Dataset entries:
[Start of Attachment]
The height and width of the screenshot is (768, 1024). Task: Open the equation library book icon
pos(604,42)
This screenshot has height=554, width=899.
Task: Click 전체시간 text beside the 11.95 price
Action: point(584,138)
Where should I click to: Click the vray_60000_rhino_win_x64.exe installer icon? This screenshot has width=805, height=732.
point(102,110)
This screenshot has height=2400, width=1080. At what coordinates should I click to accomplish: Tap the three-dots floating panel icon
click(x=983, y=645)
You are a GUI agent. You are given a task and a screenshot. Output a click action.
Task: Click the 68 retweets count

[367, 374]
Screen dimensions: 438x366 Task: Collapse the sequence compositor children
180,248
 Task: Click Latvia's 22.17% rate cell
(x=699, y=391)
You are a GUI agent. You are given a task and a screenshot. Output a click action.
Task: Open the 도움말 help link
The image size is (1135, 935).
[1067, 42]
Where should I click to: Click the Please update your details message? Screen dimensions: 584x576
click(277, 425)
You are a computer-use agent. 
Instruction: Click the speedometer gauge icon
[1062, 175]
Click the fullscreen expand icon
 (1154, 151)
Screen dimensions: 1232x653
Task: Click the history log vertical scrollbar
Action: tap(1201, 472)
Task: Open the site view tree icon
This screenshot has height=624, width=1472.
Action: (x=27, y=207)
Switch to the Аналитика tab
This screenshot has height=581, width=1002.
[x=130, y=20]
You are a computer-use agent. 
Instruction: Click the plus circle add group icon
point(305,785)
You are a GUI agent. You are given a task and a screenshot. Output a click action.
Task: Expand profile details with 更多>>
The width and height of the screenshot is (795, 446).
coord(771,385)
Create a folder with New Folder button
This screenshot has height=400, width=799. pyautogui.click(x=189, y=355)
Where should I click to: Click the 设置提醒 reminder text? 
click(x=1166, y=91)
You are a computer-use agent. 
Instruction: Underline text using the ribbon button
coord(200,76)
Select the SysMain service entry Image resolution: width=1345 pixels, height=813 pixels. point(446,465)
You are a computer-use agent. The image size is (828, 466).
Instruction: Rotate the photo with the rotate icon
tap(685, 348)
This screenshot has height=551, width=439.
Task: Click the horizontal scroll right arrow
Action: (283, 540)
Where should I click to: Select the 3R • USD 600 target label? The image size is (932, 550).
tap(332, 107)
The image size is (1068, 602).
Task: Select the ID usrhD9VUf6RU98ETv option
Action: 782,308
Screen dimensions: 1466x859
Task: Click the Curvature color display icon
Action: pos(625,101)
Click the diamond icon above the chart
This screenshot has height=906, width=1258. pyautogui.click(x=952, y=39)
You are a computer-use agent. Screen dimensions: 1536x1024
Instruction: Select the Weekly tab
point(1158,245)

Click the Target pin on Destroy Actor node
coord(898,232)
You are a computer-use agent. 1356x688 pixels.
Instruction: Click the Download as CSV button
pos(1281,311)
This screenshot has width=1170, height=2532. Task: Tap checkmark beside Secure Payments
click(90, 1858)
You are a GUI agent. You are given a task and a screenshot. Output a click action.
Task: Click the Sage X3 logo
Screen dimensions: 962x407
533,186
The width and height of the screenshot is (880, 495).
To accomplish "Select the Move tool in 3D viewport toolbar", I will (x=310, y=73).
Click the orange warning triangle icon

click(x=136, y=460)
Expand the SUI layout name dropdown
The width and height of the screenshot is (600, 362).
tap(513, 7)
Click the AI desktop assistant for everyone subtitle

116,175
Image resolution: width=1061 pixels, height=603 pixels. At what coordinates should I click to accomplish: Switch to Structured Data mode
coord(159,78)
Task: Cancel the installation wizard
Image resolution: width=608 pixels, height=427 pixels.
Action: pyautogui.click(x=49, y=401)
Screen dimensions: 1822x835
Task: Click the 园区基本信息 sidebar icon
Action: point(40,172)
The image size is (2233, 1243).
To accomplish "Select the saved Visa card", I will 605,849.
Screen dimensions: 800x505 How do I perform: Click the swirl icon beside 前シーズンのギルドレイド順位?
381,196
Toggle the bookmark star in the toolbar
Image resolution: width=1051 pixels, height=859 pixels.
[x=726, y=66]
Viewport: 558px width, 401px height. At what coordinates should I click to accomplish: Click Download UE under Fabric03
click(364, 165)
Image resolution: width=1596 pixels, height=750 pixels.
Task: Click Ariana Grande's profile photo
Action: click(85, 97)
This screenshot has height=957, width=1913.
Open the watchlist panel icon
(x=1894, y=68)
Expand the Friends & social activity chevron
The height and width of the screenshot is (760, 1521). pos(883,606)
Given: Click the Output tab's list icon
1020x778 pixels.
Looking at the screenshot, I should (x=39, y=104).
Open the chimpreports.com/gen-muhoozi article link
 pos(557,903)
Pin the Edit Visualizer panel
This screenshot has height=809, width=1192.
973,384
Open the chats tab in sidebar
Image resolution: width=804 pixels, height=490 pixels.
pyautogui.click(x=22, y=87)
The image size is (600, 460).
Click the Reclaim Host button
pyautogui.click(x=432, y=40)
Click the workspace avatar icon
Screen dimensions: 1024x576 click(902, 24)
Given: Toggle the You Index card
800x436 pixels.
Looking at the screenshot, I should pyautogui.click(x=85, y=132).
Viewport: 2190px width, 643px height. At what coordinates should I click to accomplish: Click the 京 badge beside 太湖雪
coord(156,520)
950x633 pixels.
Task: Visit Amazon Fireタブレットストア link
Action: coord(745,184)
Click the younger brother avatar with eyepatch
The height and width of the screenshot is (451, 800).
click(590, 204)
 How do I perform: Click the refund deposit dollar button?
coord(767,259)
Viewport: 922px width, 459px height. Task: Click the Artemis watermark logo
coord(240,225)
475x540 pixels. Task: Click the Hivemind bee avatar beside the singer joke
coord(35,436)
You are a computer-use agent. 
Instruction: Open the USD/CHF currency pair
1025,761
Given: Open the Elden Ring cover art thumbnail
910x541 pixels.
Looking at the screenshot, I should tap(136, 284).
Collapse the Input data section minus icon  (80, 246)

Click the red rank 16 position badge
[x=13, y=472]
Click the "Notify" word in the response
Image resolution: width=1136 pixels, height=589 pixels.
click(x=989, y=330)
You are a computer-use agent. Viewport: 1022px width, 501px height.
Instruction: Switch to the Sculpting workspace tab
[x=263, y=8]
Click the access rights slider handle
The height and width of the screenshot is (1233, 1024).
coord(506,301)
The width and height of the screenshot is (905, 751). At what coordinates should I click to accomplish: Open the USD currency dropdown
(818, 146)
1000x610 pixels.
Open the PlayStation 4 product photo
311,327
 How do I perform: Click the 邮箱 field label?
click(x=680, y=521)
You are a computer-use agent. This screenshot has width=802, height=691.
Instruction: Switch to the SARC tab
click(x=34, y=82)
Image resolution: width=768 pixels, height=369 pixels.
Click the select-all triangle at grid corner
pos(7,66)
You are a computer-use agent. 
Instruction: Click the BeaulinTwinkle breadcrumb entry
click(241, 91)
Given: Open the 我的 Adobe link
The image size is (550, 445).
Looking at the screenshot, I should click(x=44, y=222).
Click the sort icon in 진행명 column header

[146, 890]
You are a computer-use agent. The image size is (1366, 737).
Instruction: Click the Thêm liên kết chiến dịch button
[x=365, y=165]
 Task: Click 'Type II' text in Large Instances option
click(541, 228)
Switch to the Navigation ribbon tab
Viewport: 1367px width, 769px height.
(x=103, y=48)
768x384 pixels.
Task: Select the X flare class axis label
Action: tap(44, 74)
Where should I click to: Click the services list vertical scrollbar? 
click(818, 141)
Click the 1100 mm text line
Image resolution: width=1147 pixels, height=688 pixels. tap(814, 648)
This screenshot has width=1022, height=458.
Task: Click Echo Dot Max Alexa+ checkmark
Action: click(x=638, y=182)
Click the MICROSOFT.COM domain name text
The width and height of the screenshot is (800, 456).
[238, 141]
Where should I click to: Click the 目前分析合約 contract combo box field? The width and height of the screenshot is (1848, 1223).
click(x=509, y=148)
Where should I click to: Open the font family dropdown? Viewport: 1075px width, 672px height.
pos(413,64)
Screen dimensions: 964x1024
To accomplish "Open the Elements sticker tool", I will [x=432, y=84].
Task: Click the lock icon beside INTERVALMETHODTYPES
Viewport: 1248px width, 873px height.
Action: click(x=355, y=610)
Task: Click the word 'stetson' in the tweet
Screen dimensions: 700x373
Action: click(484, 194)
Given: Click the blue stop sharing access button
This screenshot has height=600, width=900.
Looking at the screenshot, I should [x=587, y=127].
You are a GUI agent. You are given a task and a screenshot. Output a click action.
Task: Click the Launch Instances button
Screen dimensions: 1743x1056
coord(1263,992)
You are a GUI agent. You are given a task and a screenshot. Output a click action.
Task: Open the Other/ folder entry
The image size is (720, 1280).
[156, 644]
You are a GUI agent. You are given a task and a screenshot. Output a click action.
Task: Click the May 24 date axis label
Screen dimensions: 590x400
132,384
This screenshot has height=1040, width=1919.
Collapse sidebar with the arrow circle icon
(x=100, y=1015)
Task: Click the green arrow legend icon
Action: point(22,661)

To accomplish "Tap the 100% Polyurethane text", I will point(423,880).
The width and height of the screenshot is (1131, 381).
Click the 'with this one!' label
[End of Attachment]
From the records above, copy every line that includes the word "card".

To accomplish "Select the saved Visa card", I will 605,849.
Given: Toggle the You Index card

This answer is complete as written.